Thank you for Montréal, she said.

It was a July day, a sunny day of rain in Montréal. The maple trees sparkled. Red trucks were so red and the fresh girls as bright as wet stones, striding umbrellaless in the rain.

She wanted him to buy her cigarettes. She said: Secrets is my best friend.

She didn't really want to talk to him or be with him. When they met a drunken Inuk lady on Rue Sainte-Catherine, Reepah talked with her for hours. Him she ignored.

She wanted him to buy her beers until she got drunk. He didn't want to. She looked at him with a hard and nasty viciousness he'd never seen before and shouted: You want to fuck me tonight? If you want to fuck me, I want drunk. I want drunk!

Fine, he said. You don't have to fuck me at all. I'll get you drunk and you can do whatever you want.

After her second or third beer she got louder and happier and she said: I like you. 'Cause I'm drunk.

Every few blocks some spectacle would come out of the summer darkness, like the fantastically roofed houses shooting steep and narrow above the dark street. Purple-plumed clowns mimed by candlelight. They passed the fountain where Reepah had wanted to swim in the afternoon, and she didn't remember it. Everybody was sitting around it; its water fell with a glow; and people sat on the grass listening to musicians and smelling the sweet summer night. Reepah dipped her hand in and wanted to go get drunk. Fullbreasted girls in sundresses floated on the grass's emerald darkness. On the lighted cobblestones a pancake-made-up twelve-year-old was singing humorous French ballads in an exaggerated mincing voice while her father played the guitar; then suddenly the songs grew serious and he could tell that she had a magnificent voice.
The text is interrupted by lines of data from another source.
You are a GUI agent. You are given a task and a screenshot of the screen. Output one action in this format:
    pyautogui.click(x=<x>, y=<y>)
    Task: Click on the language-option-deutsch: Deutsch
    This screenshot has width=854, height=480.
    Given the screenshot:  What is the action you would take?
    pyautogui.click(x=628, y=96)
Reepah smiled faintly for the first moment. Then she sat scratching and staring at her empty beer.

The musicians (who were really astoundingly good) got everybody clapping, so she clapped; in those marble mirrored morgues of blue-lit soundproofed sex bars at first she smiled with naughty delight to see naked boys and girls but soon enough she sat picking her teeth morosely between beers (each of which lasted seconds), and her lower lip gaped slightly wider at the flash of genitals or the applause of the other drinkers but then her black eyes would gaze into some particularly monotonous version of zero. And then a beautiful dancer might move in beautiful ways and she would stare steadily, leaning forward, maybe trying to be beautiful in the way the dancer was (the dancers usually thought that Reepah was a boy), trying to learn what made this other soul the center of attention in a way she could never be. When she was happy, when he bought her another beer, she cried: Aw-riiiiiiiiiiiiiiiiiigh'!